Derek Munday, University of Utah
Life Sciences
Cardiovascular diseases (CVD) are more prevalent in individuals with diet-induced obesity (DIO) and type two diabetes (T2DM). Examples of CVD include blood vessel dysfunction and systemic hypertension. Both of these pathologies are associated with a reduced ability of the inner lining of the blood vessel (the endothelium) to release a substance (nitric oxide) that causes the blood vessel to dilate. At present the mechanism whereby T2DM and DIO decrease the function of the enzyme (nitric oxide synthase; NOS) responsible for nitric oxide synthesis and release is unknown. Determining this mechanism is the current focus of our laboratory.

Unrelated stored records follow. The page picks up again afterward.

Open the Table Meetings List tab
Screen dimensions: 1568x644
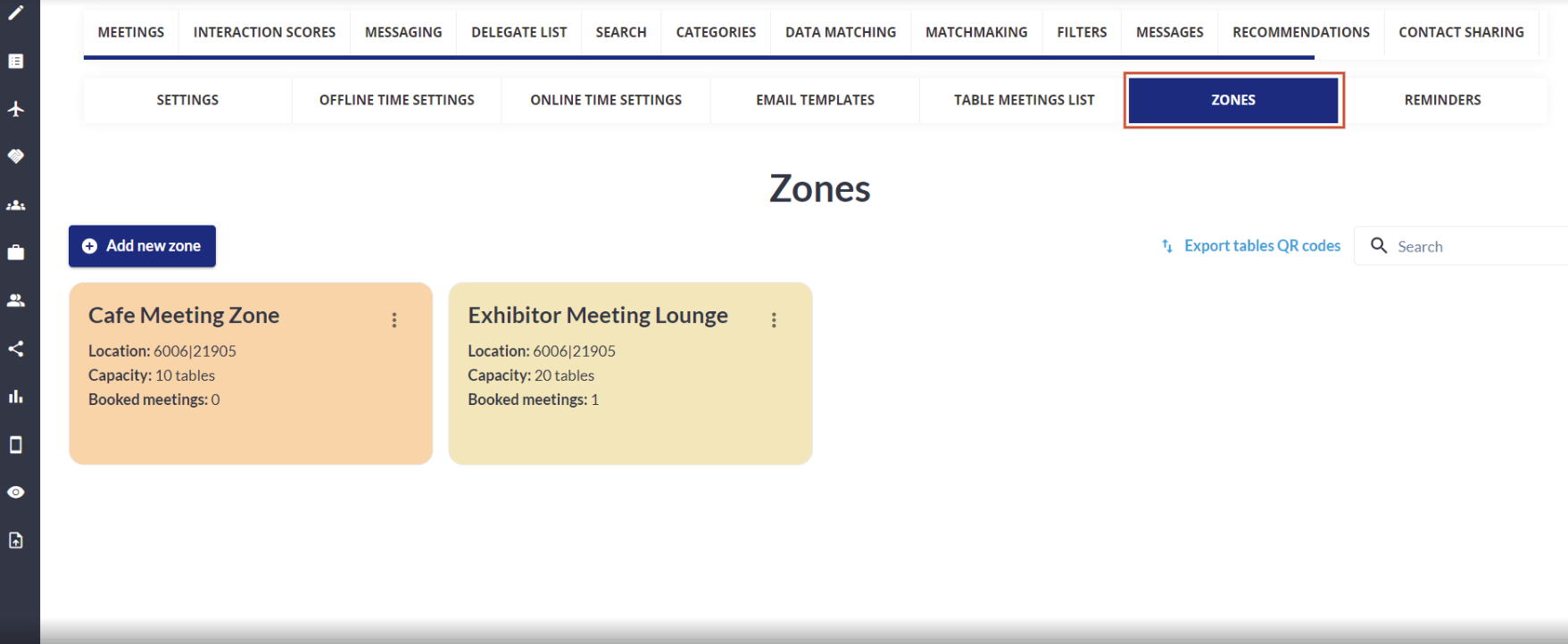click(1024, 100)
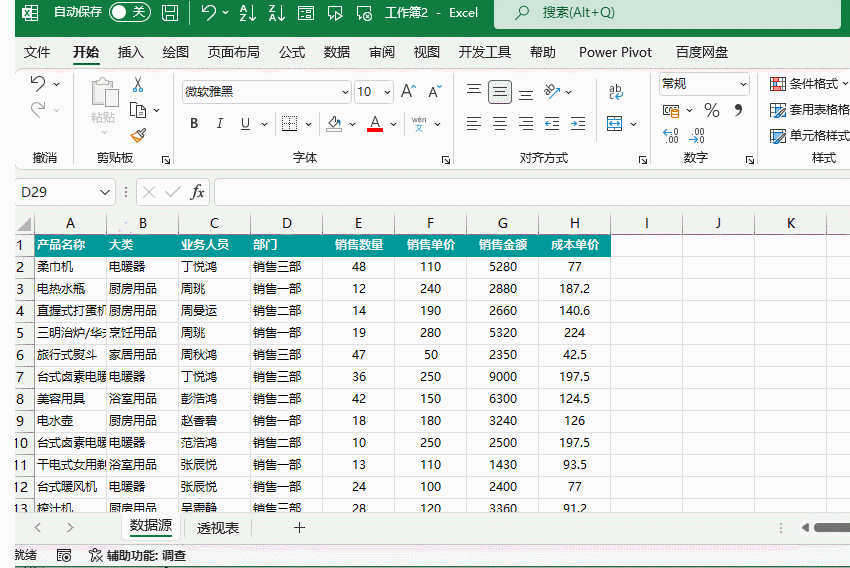Click the 条件格式 button
850x568 pixels.
tap(808, 84)
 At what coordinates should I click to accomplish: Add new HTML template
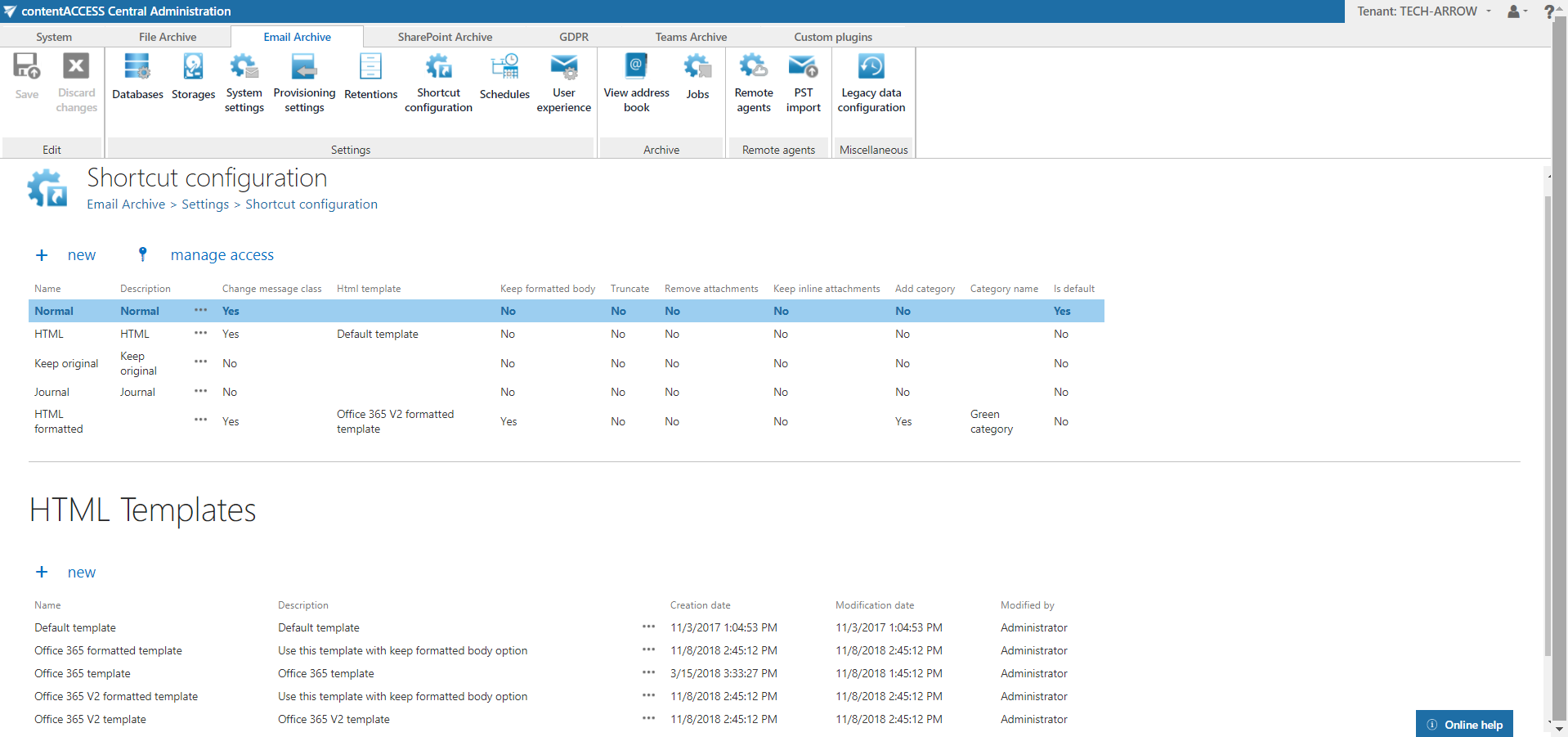(x=81, y=573)
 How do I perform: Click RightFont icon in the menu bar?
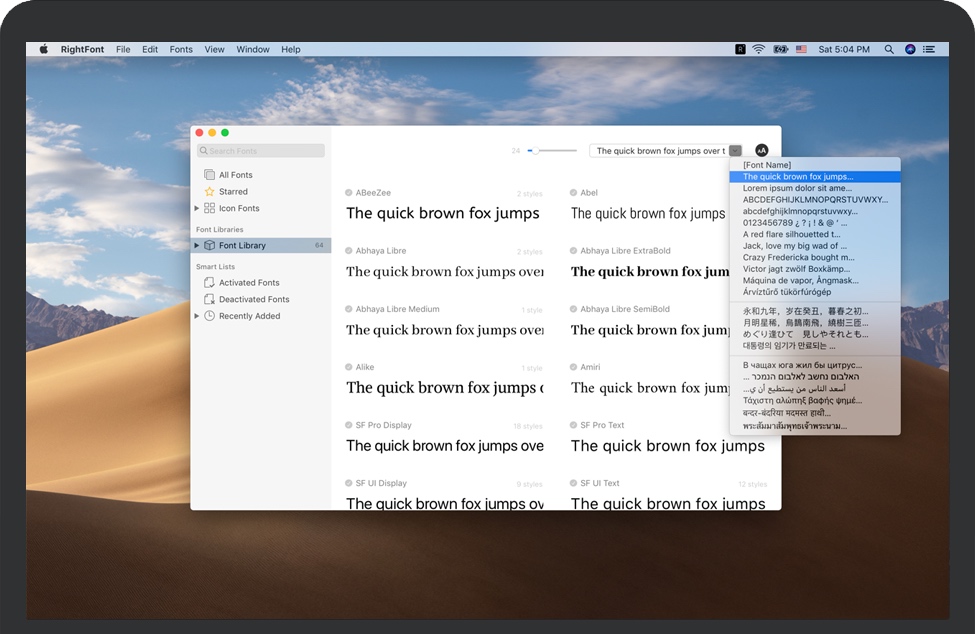point(740,49)
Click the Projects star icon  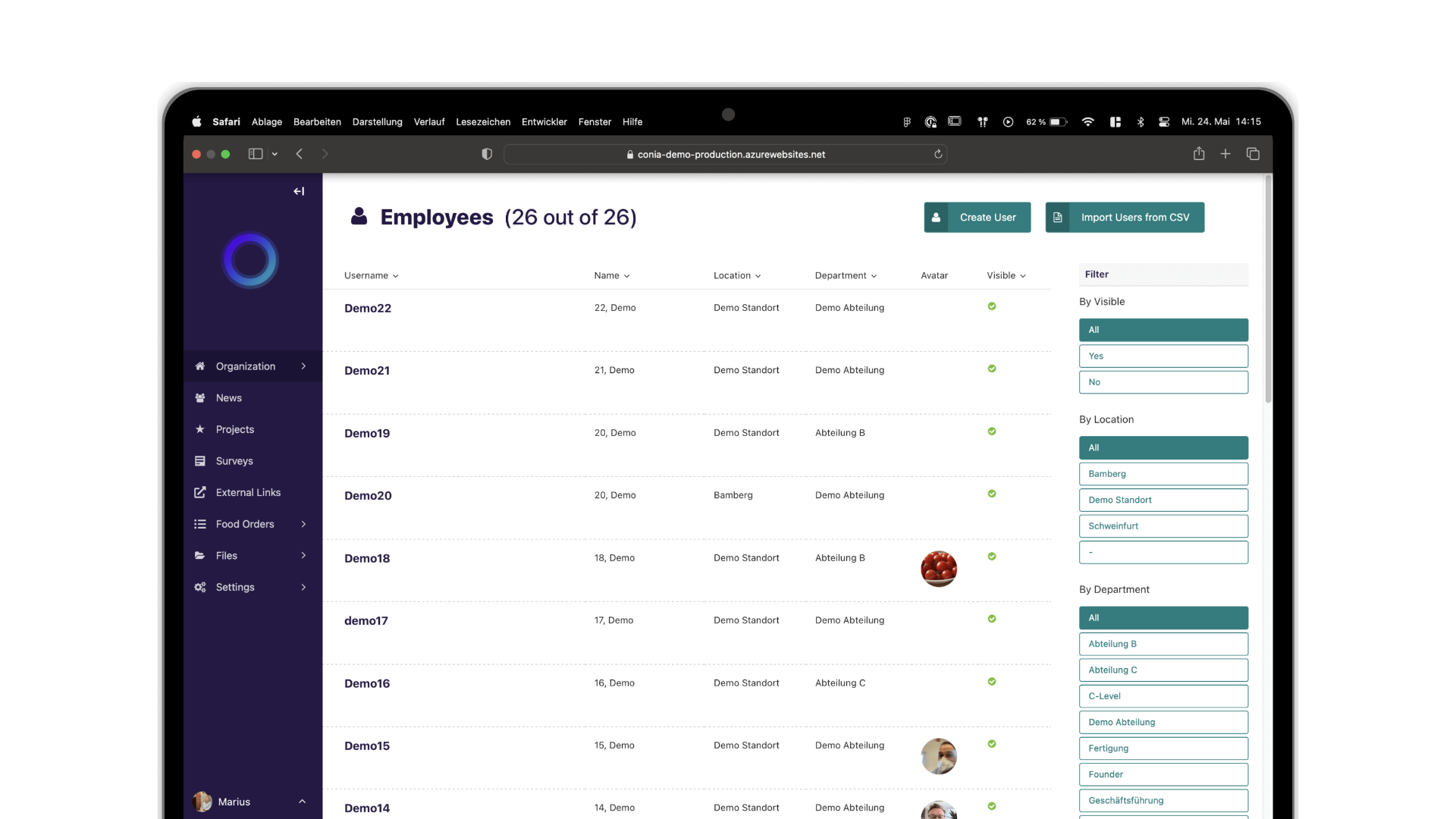click(x=200, y=429)
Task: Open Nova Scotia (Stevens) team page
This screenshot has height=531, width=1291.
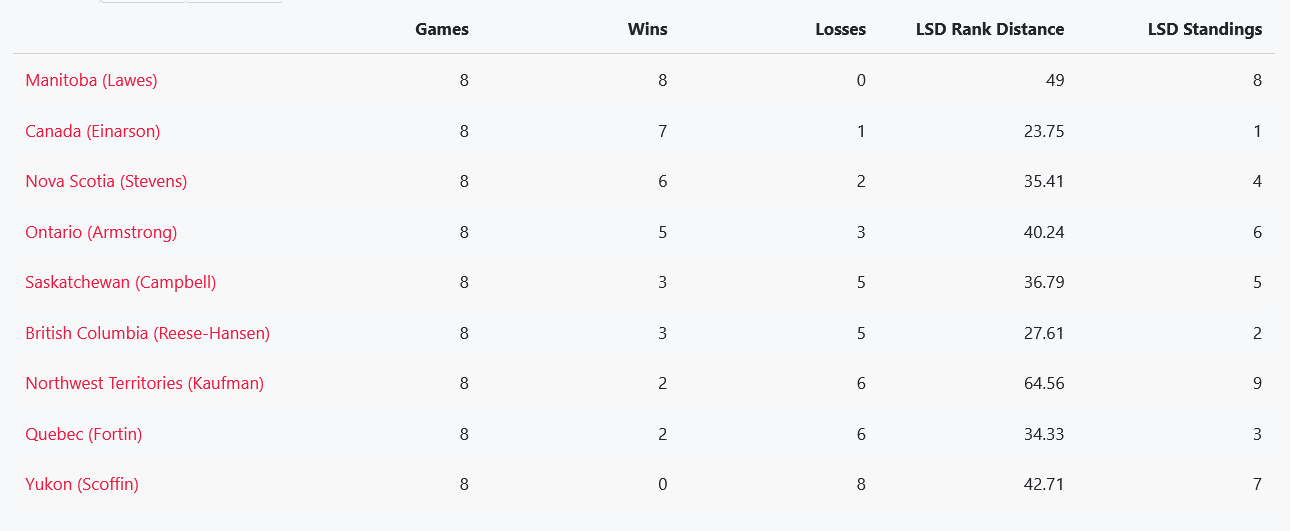Action: pos(106,181)
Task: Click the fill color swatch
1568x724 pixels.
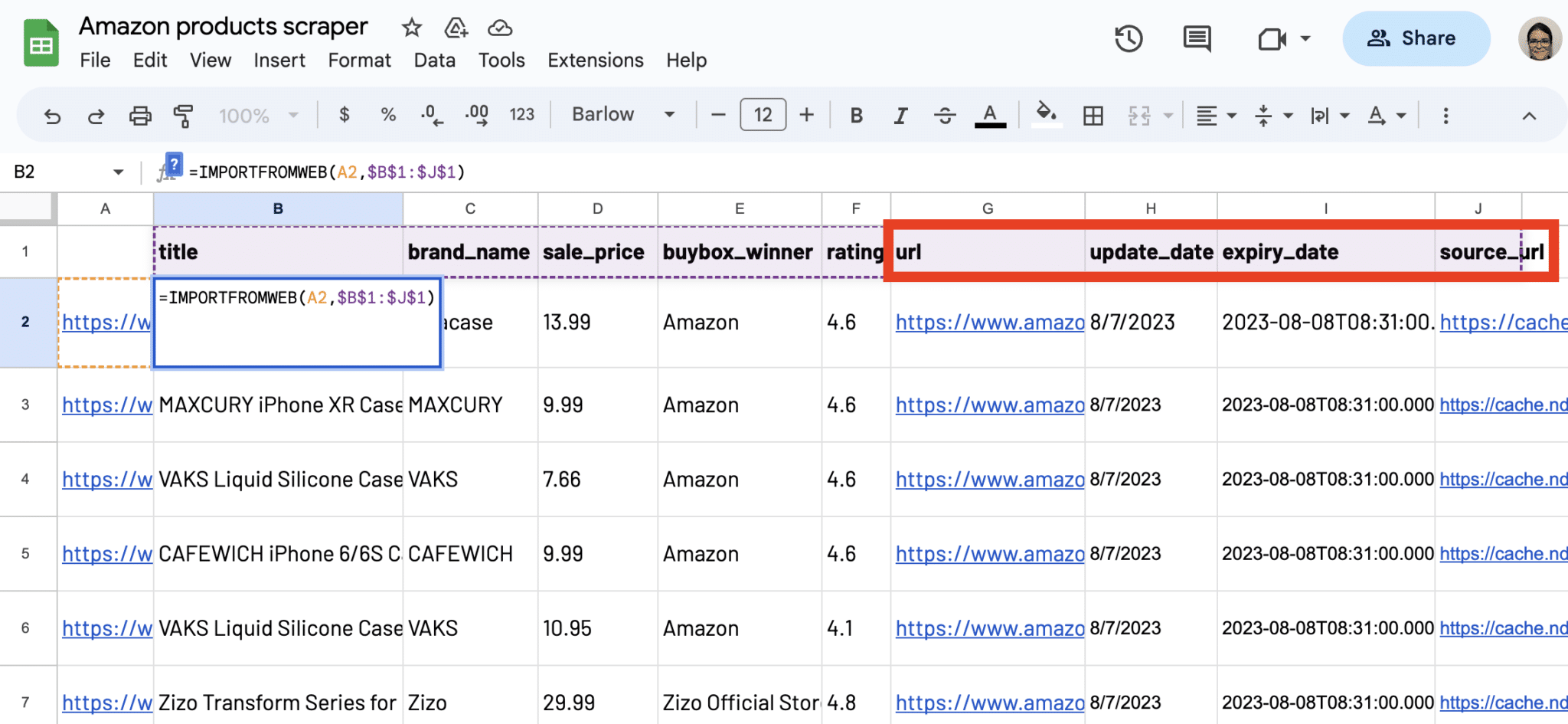Action: tap(1047, 115)
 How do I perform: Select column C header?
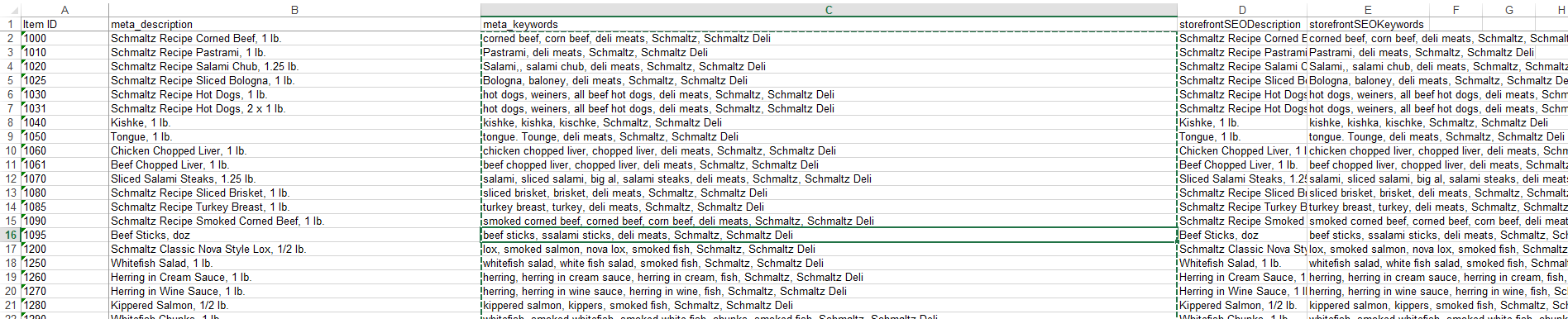829,10
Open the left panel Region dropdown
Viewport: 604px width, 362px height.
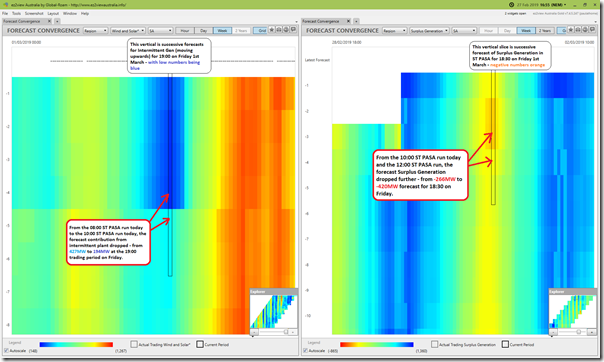[96, 30]
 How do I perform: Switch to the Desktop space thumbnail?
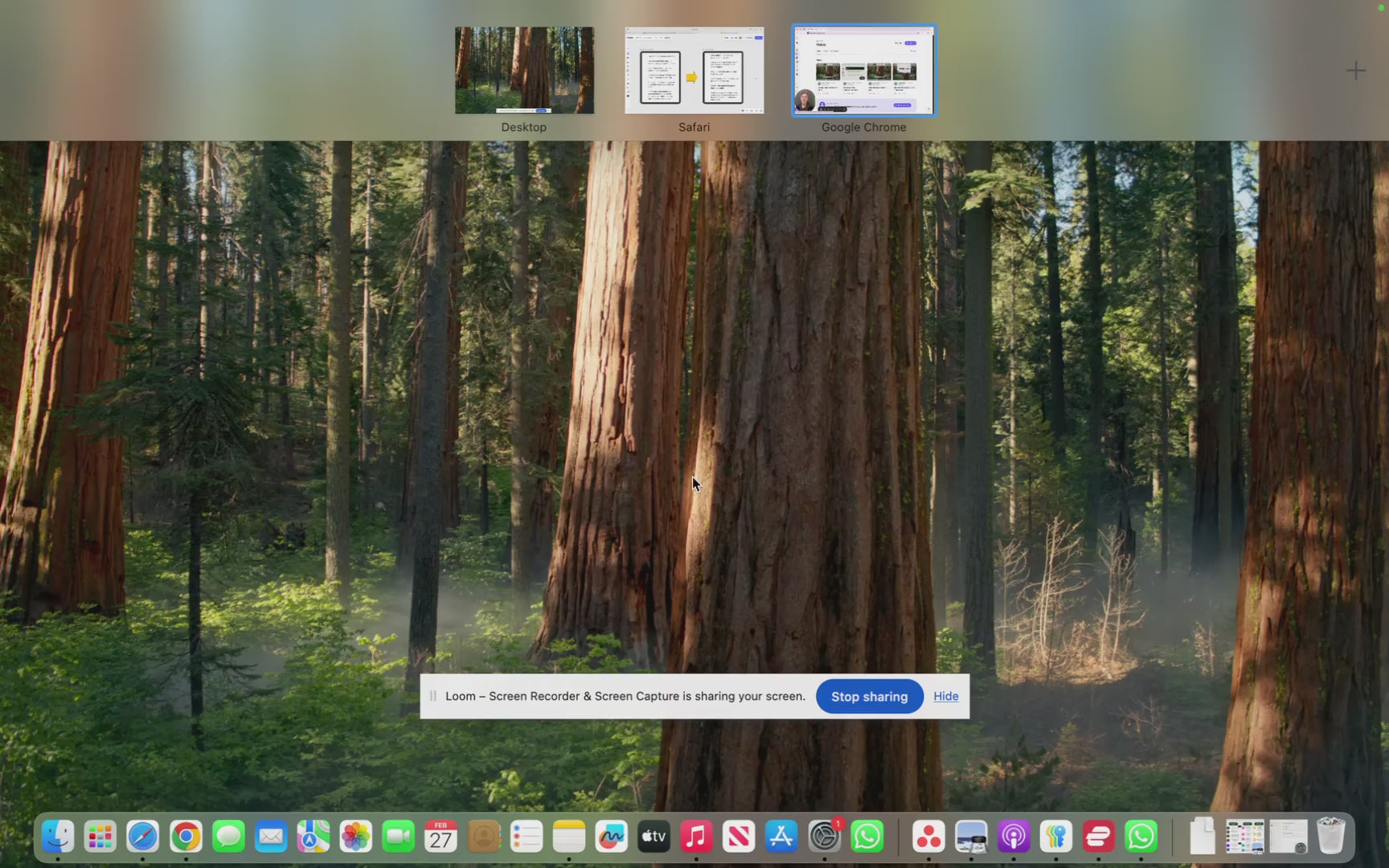524,71
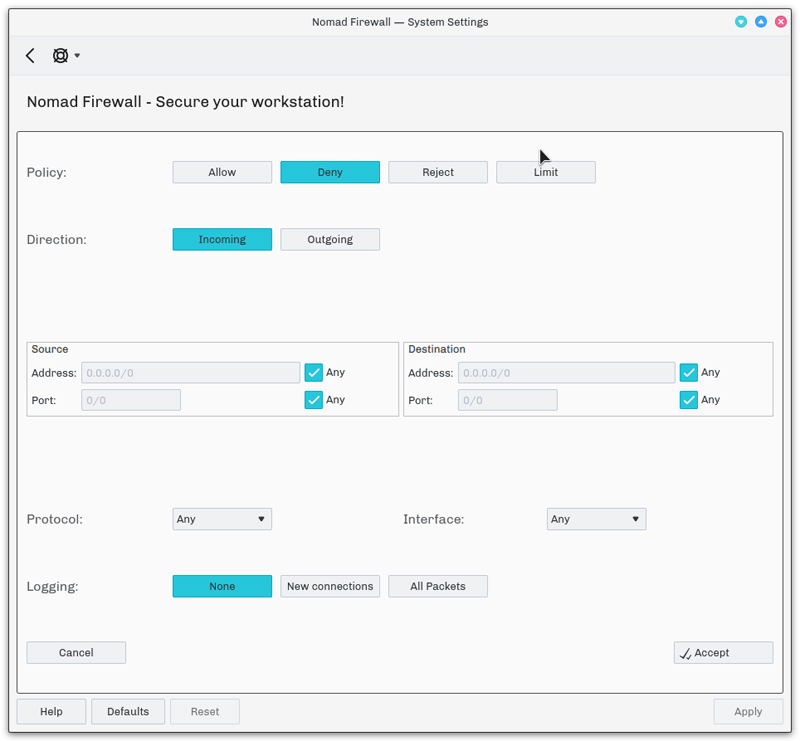800x741 pixels.
Task: Expand the Interface dropdown
Action: 596,519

Earlier we reported that the sphingolipid ceramide is elevated in cell models of lipotoxicity and in mice with DIO. Most recently in endothelial cells we showed that ceramide causes protein phosphatase 2A (PP2A) to bind directly with NOS which disrupts the interactions among proteins that are necessary for optimal NOS function. My overall project was concerned with determining whether this mechanism is operational in mice with DIO. Specifically, we tested the hypothesis that PP2A inhibition would preserve vascular protein- protein interactions required for optimal NOS enzyme function to an extent that arterial dysfunction and hypertension would not occur. Mice consumed a control (CON) or high fat (HF) diet for 12 weeks. During the last 2 weeks, cohorts of mice from each group were injected (IP) with saline (vehicle control) or the PP2A inhibitor LB1 (1.0 mg/kg/day). We observed that interactions among proteins required for optimal NOS enzyme function were disrupted in arteries from mice with DIO treated with saline but not with LB1. Furthermore, arterial dysfunction and hypertension existed in mice with DIO that received saline but not LB1. These results strongly suggest that PP2A activation contributes importantly to arterial dysfunction that exists in a pre-clinical model of DIO.